Do Londoners actually support a surge to an international megalopolis with building on demand? Is it not high time that we had a debate about this to see whether we can secure consent for an end? If we first agree a sustainable future, then we can create the housing, social and financial policies to match, and make it possible. Once we have consent, we could more easily deliver the homes. By the way, I agree with my noble friend Lady Hodgson that good design—and, from that, planning—has a great part to play in securing consent.
I support starter homes, although I shall be interested to learn in Committee whether it was a Minister or a civil servant who left the question mark in above Clause 2. Your Lordships have rightly asked whether we could see more of the draft regulations. We certainly need clarity about the relationship between starter homes —good idea as they are—and affordable obligations. Why are developers spared obligations to contribute to infrastructure? What is the social case for that?
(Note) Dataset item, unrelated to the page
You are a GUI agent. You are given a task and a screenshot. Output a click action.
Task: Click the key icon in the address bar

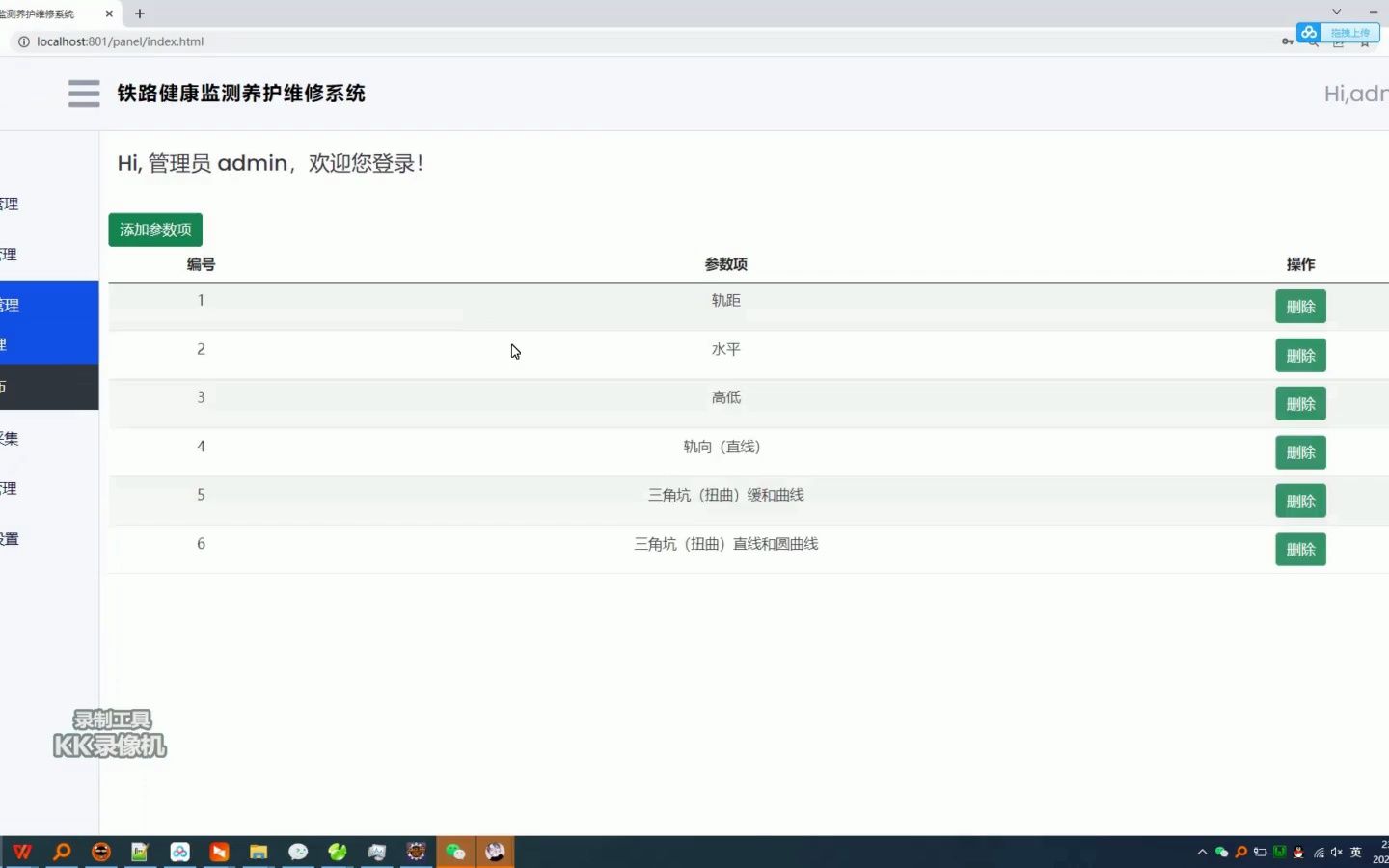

On planning, I object to yet more powers being given to the Mayor of London to overrule local democratic determination. Recently, I met people from a community group who had worked for years with our council to create a brief for sustainable development in an area of our borough with schools and other facilities, but who are terrified at the prospect of staff from a remote City Hall intervening with scant knowledge of local needs and aspirations. I would like to test the rationale for Clauses 133 and 135. I personally believe profoundly in localism, so it is disappointing to me to see more centralism. I wish councils were not always put on the spot and blamed. Why can councils not challenge public sector bodies that refuse to develop? I should point out that I might name a few names in Committee. And, after all our debates, why does the department persist in a one-club formula for neighbourhood planning? My own authority has had a plan since 2008. We are implementing local village and community plans, adopted after local consultation, and local people would strongly object to the imposition of the bureaucracy of Part 6 of the Bill to replicate or replace adopted village plans. Please sanction or permit councils that are actually doing local community planning to do it.
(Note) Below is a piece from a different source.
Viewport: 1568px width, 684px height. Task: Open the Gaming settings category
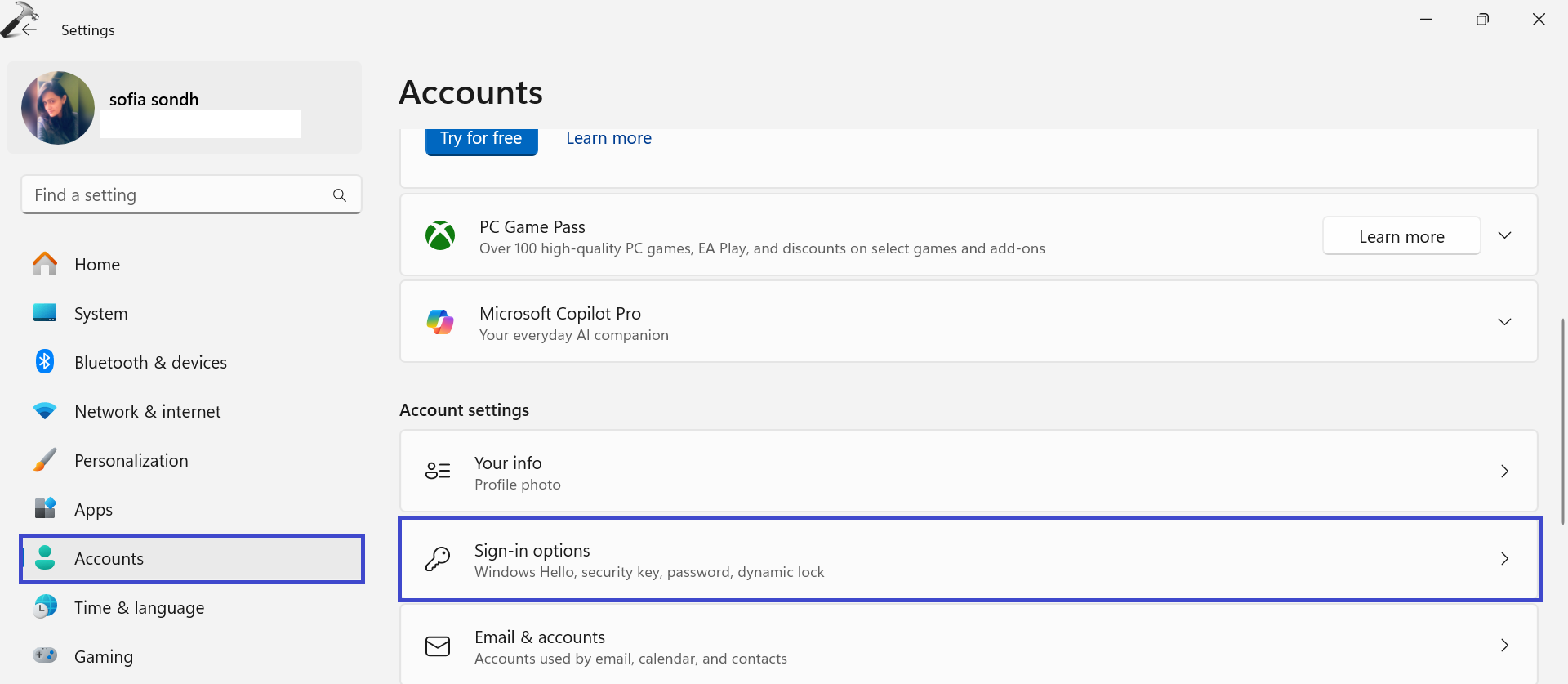(x=103, y=657)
On exemption, I will be tabling amendments to allow councils to opt out of a damaging policy of automatic arbitraging of office value to residential without planning control. Dozens of small businesses in our borough are being tossed out by developers, as we speak, as a result of this policy. I urge my noble friend to listen on this point. In conclusion, I also ask her to consider allowing councils to recover costs on planning fees. I am grateful for the words I have had with her on this. Subsidising developers in this way cost taxpayers tens of millions a year across London alone. I find it potentially attractive to attach an amendment to Clause 141 but, knowing my noble friend, I am sure she will be able to meet us. She and the Secretary of State are good listeners. Her love and knowledge of local government comes out in everything she says. I hope that, with the help of Ministers and this House, we will make a very important Bill even better.